Auszüge einer Rede von Kunststaatssekretär Peter Wittmann, gehalten am 7. Mai 1999 im Rahmen der Medienkonferenz Linz 1999
von Peter Wittmann
Meine sehr geehrten Damen und Herren,
[…] Wir haben gegenwärtig in Österreich nicht nur ein duales Hörfunksystem, bestehend aus den öffentlich-rechtlichen Radioprogrammen des ORF und den kommerziellen privaten Radioprogrammen, sondern auch einen nicht mehr wegzudenkenden Bestandteil in der privaten Radiolandschaft, nämlich den nicht-kommerziellen, in der Regel als freie Radios bezeichneten Hörfunk. Merkmale dieser freien Lokalradios sind ihre Werbefreiheit, ihre Gemeinnützigkeit und das Zur-Verfügung-Stellen eines offenen Zugangs. Die freien Radios beweisen durch engagierten Einsatz tagtäglich, daß sie dem Gesetzesauftrag, nämlich einen Beitrag zur Meinungsvielfalt zu leisten, nachkommen. Damit wird zumindest teilweise ein strukturelles Defizit der traditionellen Massenmedien behoben. Ein Defizit, das sich in einer Unterrepräsentanz von bestimmten Formen von Kultur und grundsätzlich von offener Kommunikation und Diskussion insbesondere auf regionaler und lokaler Ebene manifestiert. Nicht-kommerzielles Radio eröffnet im Prinzip jedermann die Möglichkeit, unzensuriert Programm anbieten zu können. Im Interesse größtmöglicher Meinungsvielfalt, eine demokratiepolitisch ungemein wichtige und – meiner Meinung nach – nebstbei eine höchst spannende Sache. […] Wie flexibel und auch tatsächlich unabhängig die freien Radios sind, zeigt uns gerade in diesen Wochen die Tatsache, daß es Radio FRO gelungen ist, Nachrichten aus unabhängigen Quellen, wie dem mittlerweile in Serbien verbotenen Belgrader Sender B92, zu übernehmen, und das Wiener Radio Orange sendet von Tag zu Tag abwechselnd albanische und serbische Nachrichten der BBC. Klar ist, daß solche Vorhaben, ebenso wie andere nicht-kommerzielle Projekte, nicht nur vom Idealismus der Betreiber und Mitarbeiter existieren können. Und Bund, Länder und Gemeinden haben sich auch in Hinkunft verstärkt über Möglichkeiten finanzieller Unterstützung zu verständigen und trotz angespannter budgetärer Verhältnisse hier Geld zur Verfügung zu stellen. Freie Radios sind jedenfalls eine große Bereicherung für unsere Demokratie und sie sind in ihrer Gesamtheit ein höchst zukunftsweisendes Projekt.

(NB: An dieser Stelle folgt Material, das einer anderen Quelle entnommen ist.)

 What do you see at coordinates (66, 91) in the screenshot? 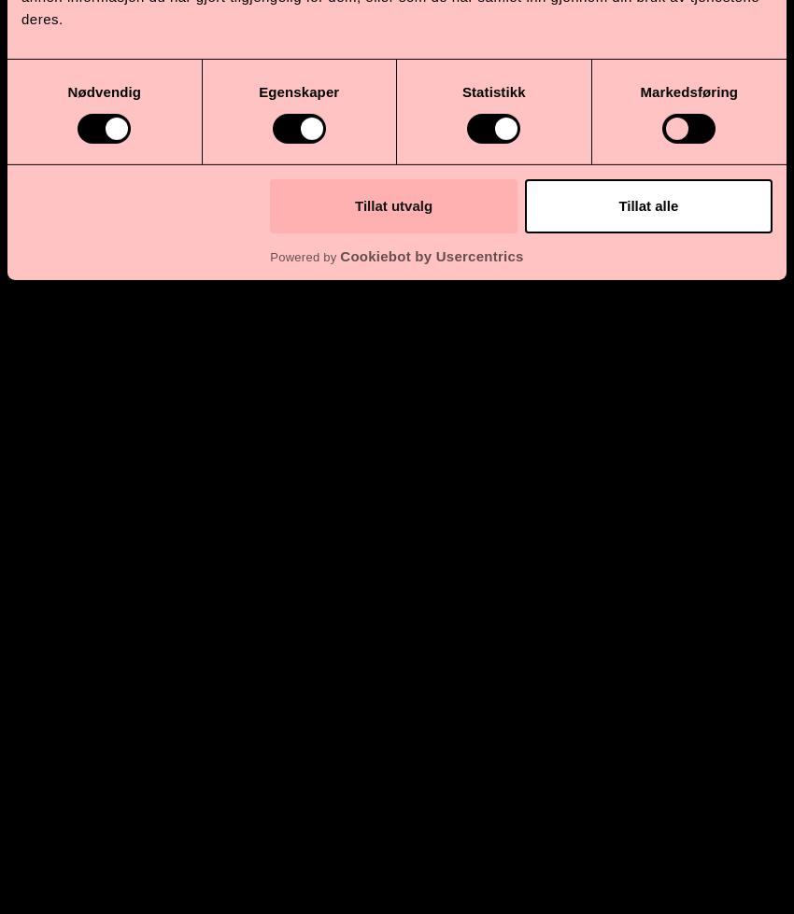
I see `'Nødvendig'` at bounding box center [66, 91].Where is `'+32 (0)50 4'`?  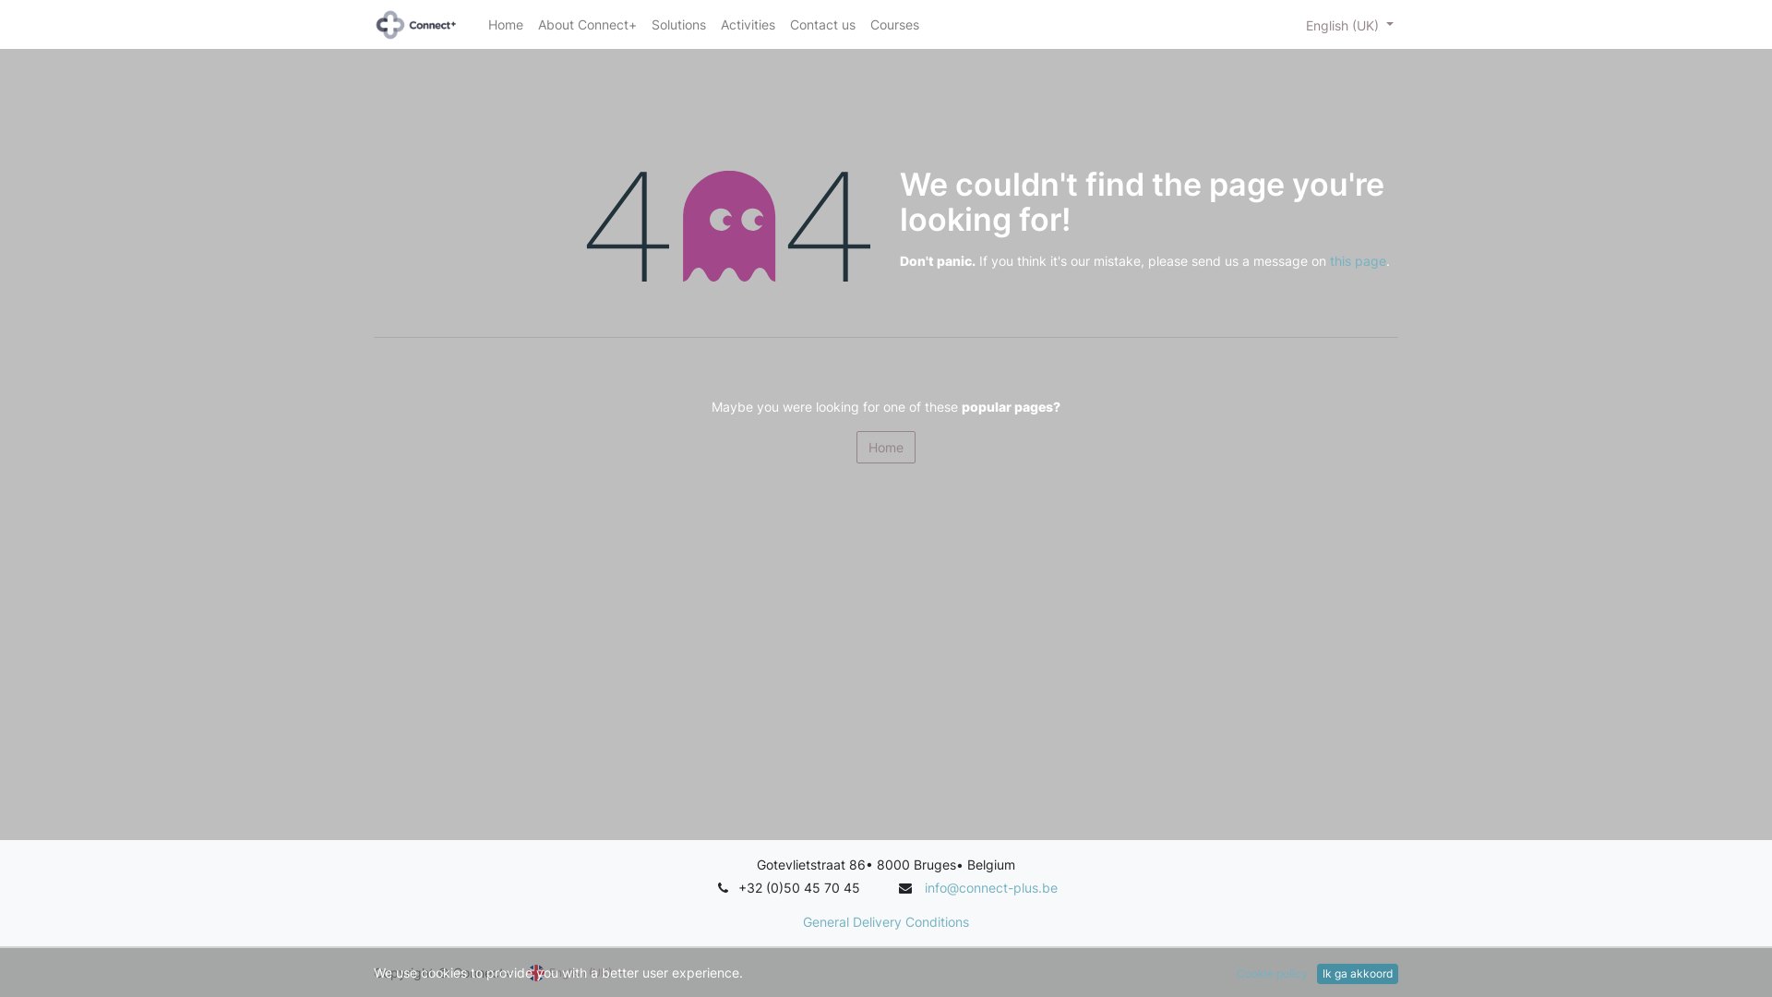
'+32 (0)50 4' is located at coordinates (775, 886).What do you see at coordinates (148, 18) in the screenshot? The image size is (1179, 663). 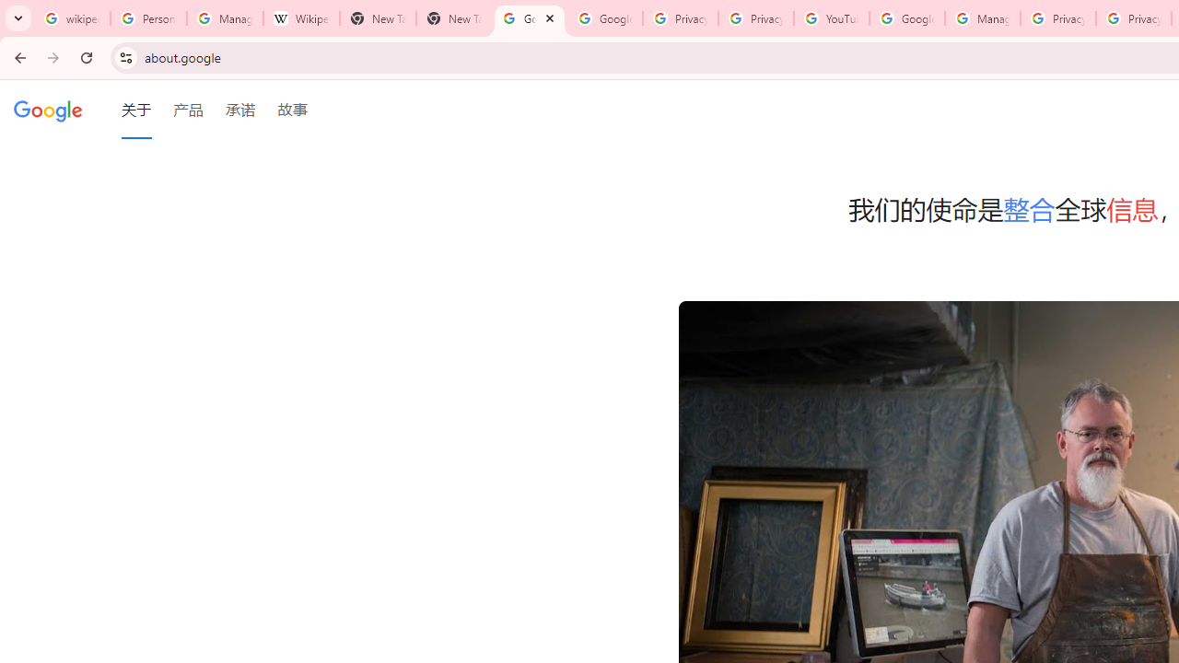 I see `'Personalization & Google Search results - Google Search Help'` at bounding box center [148, 18].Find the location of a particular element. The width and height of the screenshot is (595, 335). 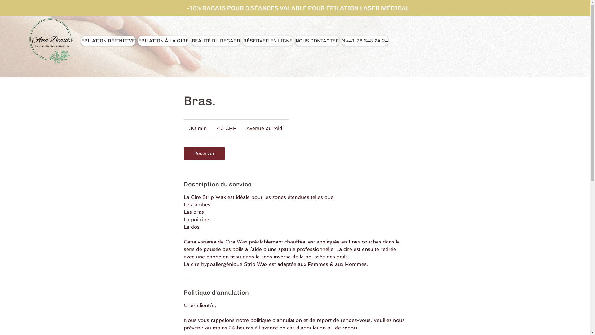

'NOUS CONTACTER' is located at coordinates (317, 41).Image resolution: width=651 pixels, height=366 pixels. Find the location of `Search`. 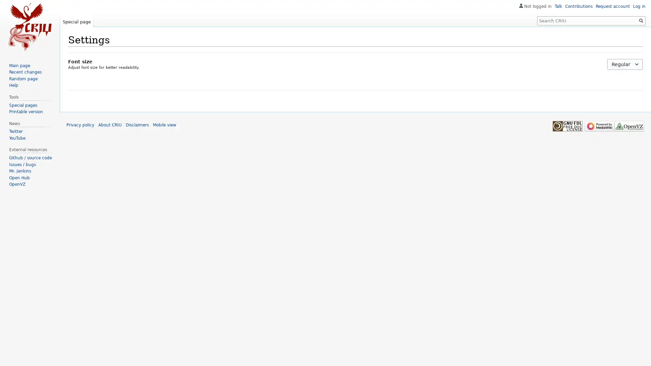

Search is located at coordinates (641, 20).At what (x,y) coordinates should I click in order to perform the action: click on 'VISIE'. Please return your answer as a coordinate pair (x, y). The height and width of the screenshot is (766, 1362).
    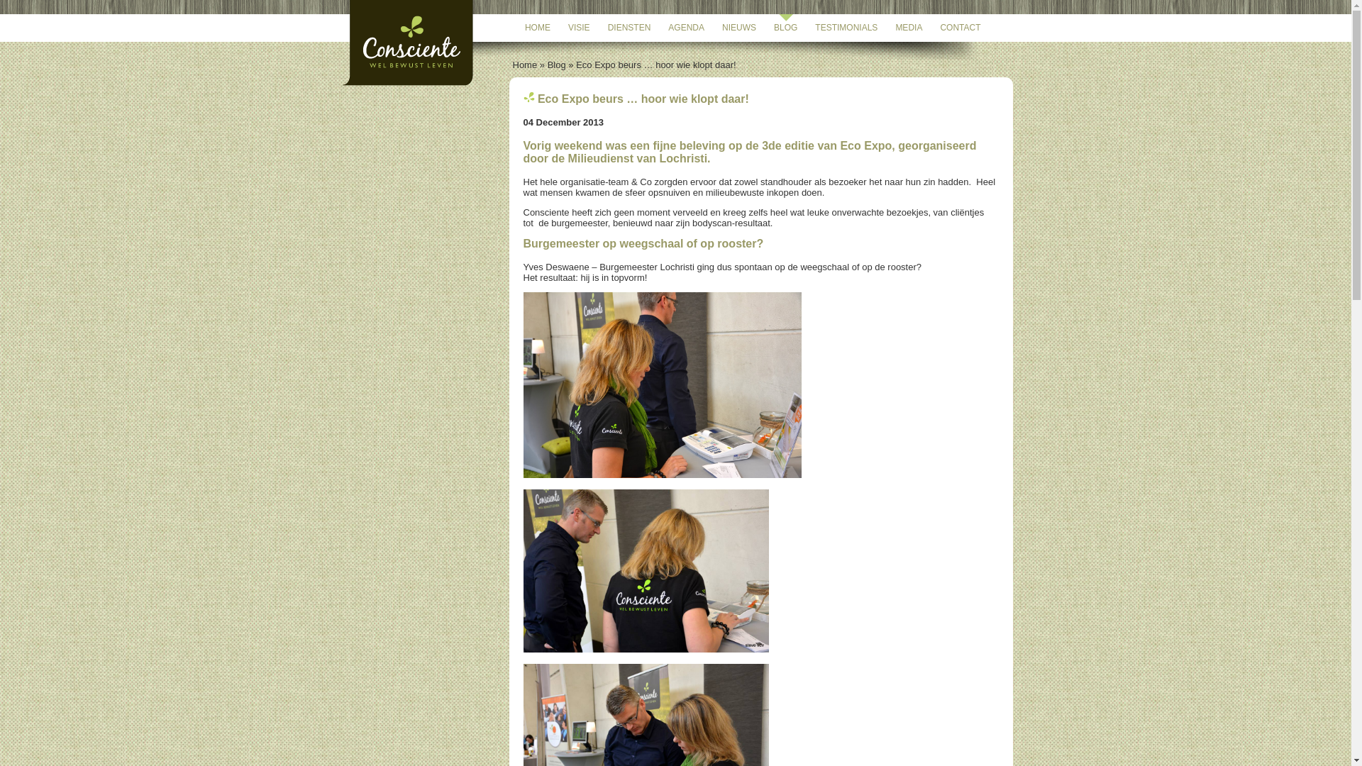
    Looking at the image, I should click on (579, 28).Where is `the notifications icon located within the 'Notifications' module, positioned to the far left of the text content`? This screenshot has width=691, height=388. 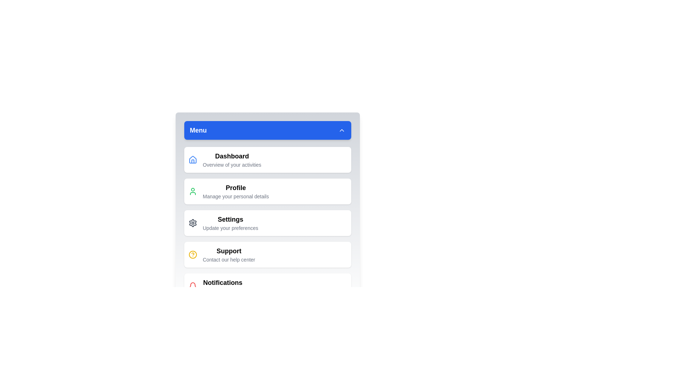 the notifications icon located within the 'Notifications' module, positioned to the far left of the text content is located at coordinates (192, 286).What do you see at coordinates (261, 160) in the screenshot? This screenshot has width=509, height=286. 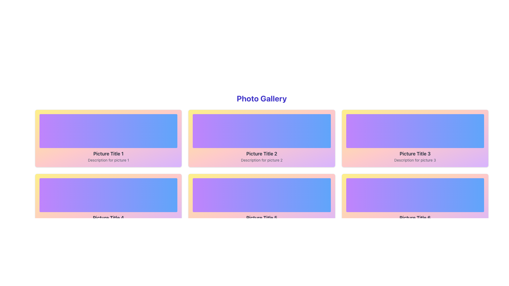 I see `the text label that describes the content or theme of the associated image, located below 'Picture Title 2' in the second column of the top row in the gallery card component` at bounding box center [261, 160].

Der emanzipatorische Ansatz, wie er sich in den freien Radios artikuliert, ist in den neuen Informations- und Kommunikationstechnologien Strukturprinzip. Die auf diesen Technologien basierenden Dienste lösen nicht nur die in den tradionellen Medien übliche Beschränkung auf sprachliche oder kulturell begrenzte Räume auf, sondern verändern auch das Verhältnis zwischen Medienproduzent und Medienkonsument. Grundsätzlich kann sich jedermann vom Status des bloßen Rezipienten emanzipieren und selbst als Anbieter von Inhalten auftreten. Eingesponnen sind diese Entwicklungen in einen grundsätzlichen Umbruch im Medienbereich, der – auf europäischer Ebene – mit dem Stichwort der Konvergenz bezeichnet wird. Das technische Zusammenwachsen von Telekommunikation, traditionellen Medien und Informationstechnologie ermöglicht Inhalte nicht nur mehr über ein Medium, sondern simultan über mehrere Medien und de facto global zu verbreiten. Konvergenz ist heute nicht nur mehr ein etablierter Terminus in der Informationsgesellschaft.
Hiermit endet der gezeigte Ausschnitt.